Nessuno ha regalato mai nulla al signor Rudi Garcia, il nuovo tecnico del Napoli che che festeggerà sessant’anni a febbraio. Sessant’anni di traguardi raggiunti, sudati e ottenuti nonostante le difficoltà e i piani cambiati in corsa. Oggi è un allenatore che un gran bel curriculum, ma da piccolo aveva in mente altro.
Quando Rudi Garcia faceva il bordocampista su Canal+
Rudi Garcia è nato a Nemours, un’ora di macchina da Parigi, da una famiglia di origini spagnole (i suoi nonni fuggirono dalla guerra civile). Suo padre, José, era un ex calciatore professionista con un centinaio di partite in seconda divisione francese. Aveva buone qualità, ma preferì concentrarsi su altre attività, ritenendo il calcio un posto lavorativo a quel tempo non sicuro per le garanzie economiche della famiglia.
Quindi, José il giorno lavorava sodo e la sera si dedicava alla sua passione: il calcio. Allenava. Ma stava fuori tutto il giorno ed era poco presente in casa. Il rapporto tra Rudi e il pallone non partì col piede giusto: «Mai avrei voluto fare quella vita. Non volevo diventare allenatore. Mio padre non lo vedevo mai». La passione, però, era nel sangue.

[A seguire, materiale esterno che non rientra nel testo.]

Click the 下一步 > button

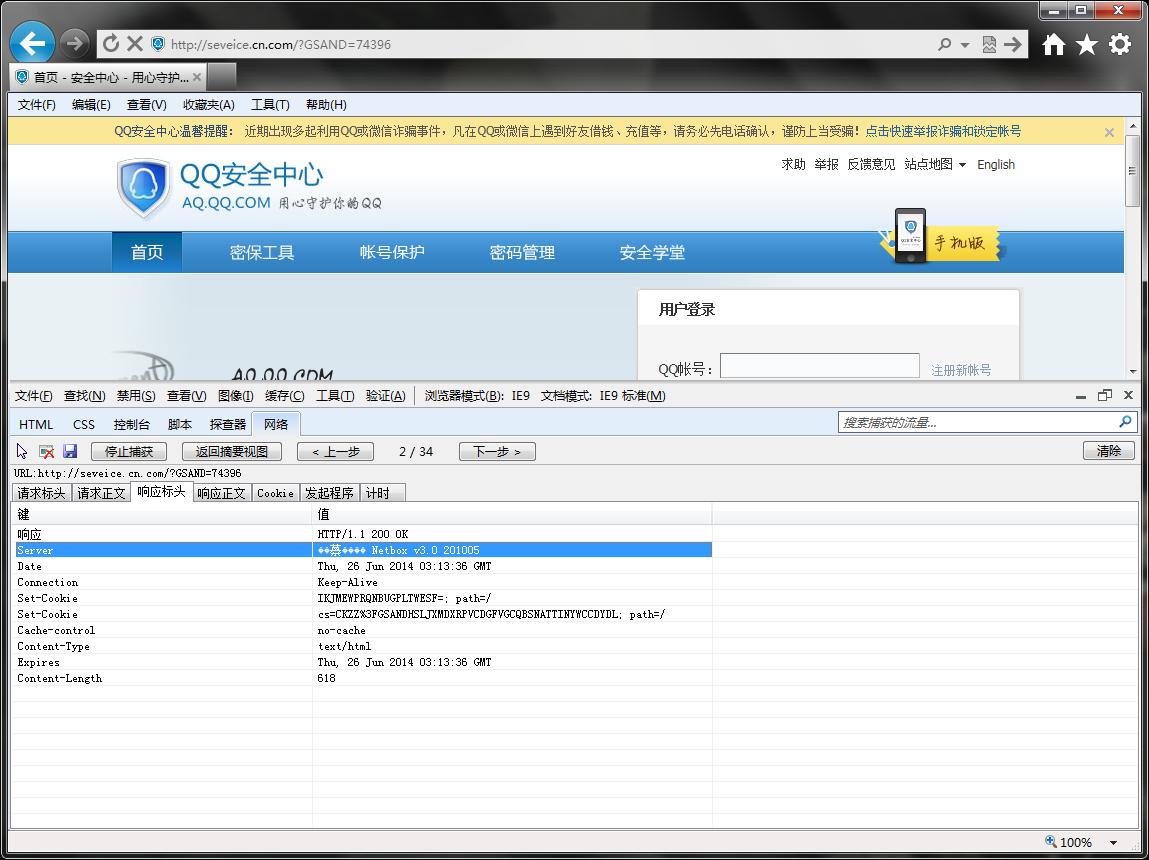[497, 452]
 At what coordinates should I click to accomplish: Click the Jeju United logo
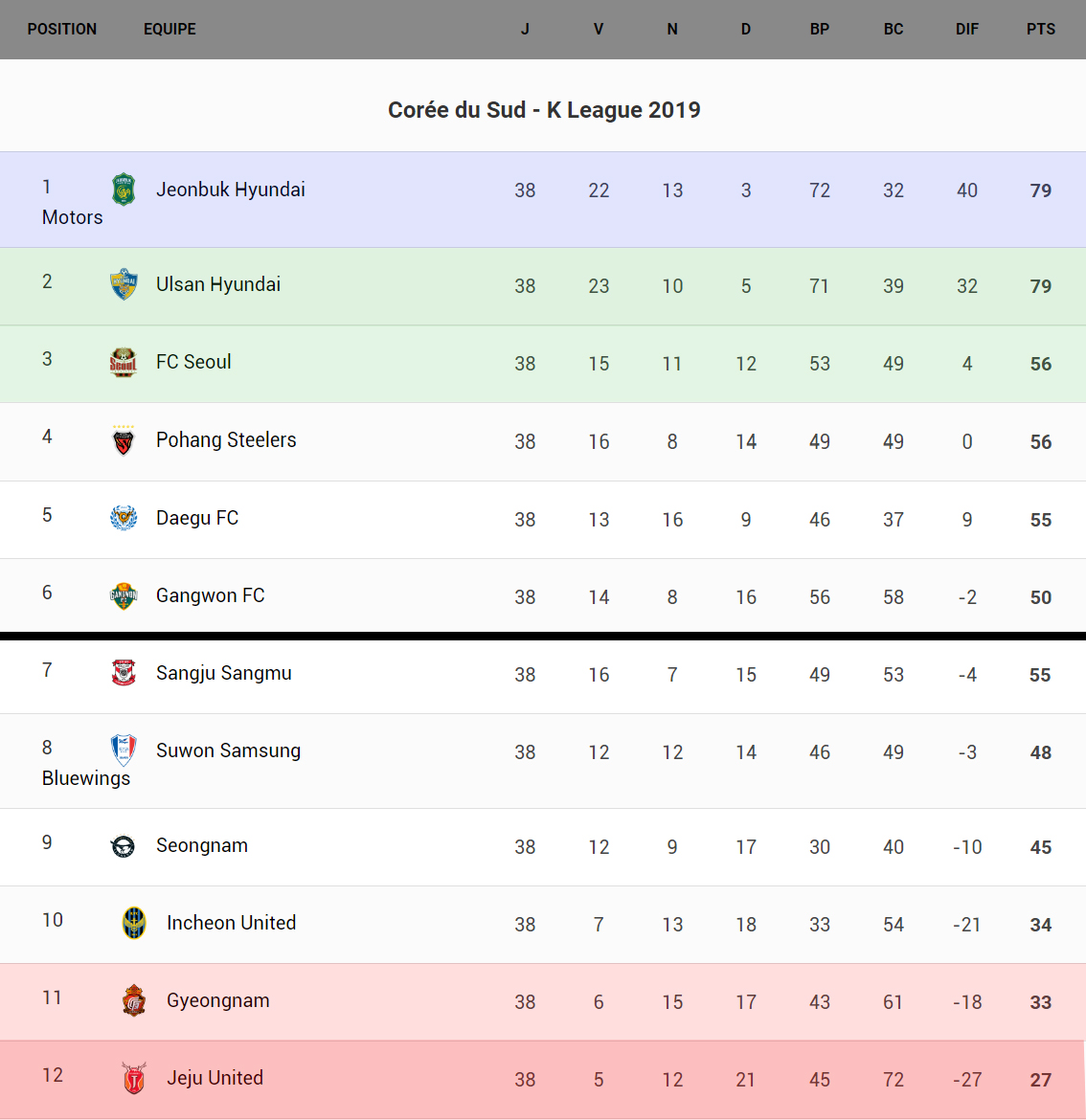(134, 1078)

«Ho fatto la stessa fine di Astérix e Obélix: sono finito nel calderone», ha poi ammesso. Il calderone del calcio. Affare di famiglia, questione di DNA. «Non ho potuto farne a meno», disse in un’intervista rilasciata a The Athletic. «Gli odori che mi riportano all’infanzia sono quelli dello spogliatoio e delle creme per riscaldare le gambe».

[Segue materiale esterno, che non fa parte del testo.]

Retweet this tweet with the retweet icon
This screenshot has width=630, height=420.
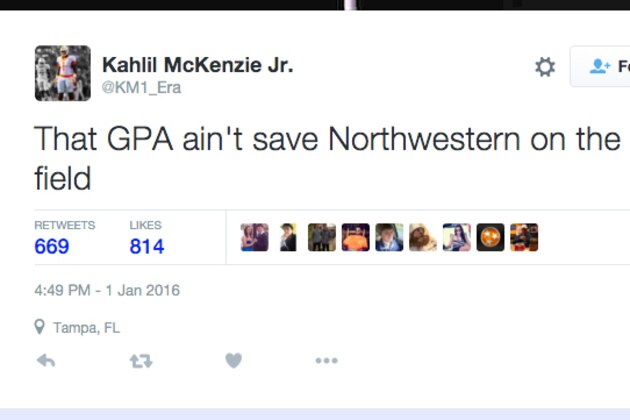pos(140,361)
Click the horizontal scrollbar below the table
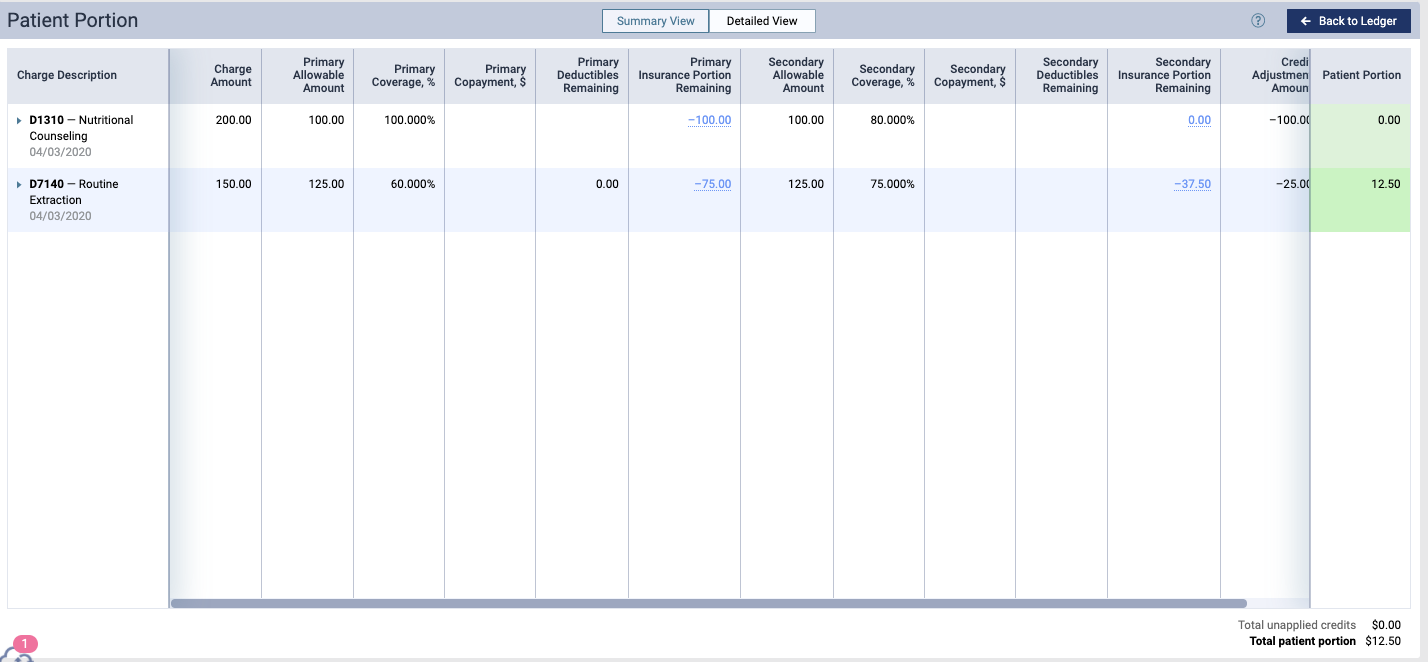Image resolution: width=1428 pixels, height=662 pixels. coord(708,603)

Il ‘piano B’ di Rudi Garcia nel caso in cui non avesse fatto carriera, sarebbe stato fare il giornalista: «Il lavoro più bello del mondo». E infatti prima di fare all-in da ‘coach’, le sue competenze calcistiche gli permisero di arrivare a fare il bordocampista a Canal+, una delle più importanti emittenti francesi.
Troppi infortuni da calciatore, e l’esempio del padre
Era giovanissimo: aveva trent’anni. La sua carriera da calciatore si era chiusa presto a causa dei frequenti problemi muscolari, soprattutto alla schiena. Era un discreto trequartista, ha collezionato 127 presenze in Ligue 1 con le maglie di Lille e Caen. Poi ha scelto la sua strada: quella da allenatore, seguendo le orme del padre: alla fine, ci cascò davvero.
Papà seguiva le partite del figlio, con il quale si sentiva dopo ogni match. L’ultima chiamata arrivò il 25 ottobre 2008, dopo Lille-Caen 2-2. La settimana dopo a chiamarlo fu lo stesso numero ma rispose il compagno della sorella: «Vostro padre è morto». Attacco di cuore mentre era davanti alla tv, a vedere Grenoble-Lille (0-0). Le sue ultime parole furono: «Ma perché non fa giocare De Melo?». E la luce si spense.
Così si è formato Rudi Garcia, sognatore da giovane, diventato allenatore di livello e uomo dal carattere d’acciaio. D’altronde, quale carattere fragile avrebbe potuto resistere a due piazze bollenti come Roma e Marsiglia, prima di accettare Napoli, per di più con uno scudetto nel petto? Nessuno.
I dubbi fanno parte del mestiere. E forse nello scetticismo Rudi ci sguazza. Quando arrivò a Roma, Maurizio Gasparri disse: «Garcia chi? Quello che inseguiva Zorro?». Poi riportò la Roma in Champions. Se a Napoli qualcuno è perplesso, Rudi non vede l’ora di smentirlo. Il suo percorso è fatto così: entrare nei dubbi per scioglierli. Sarà la parte di giornalista che è ancora in lui.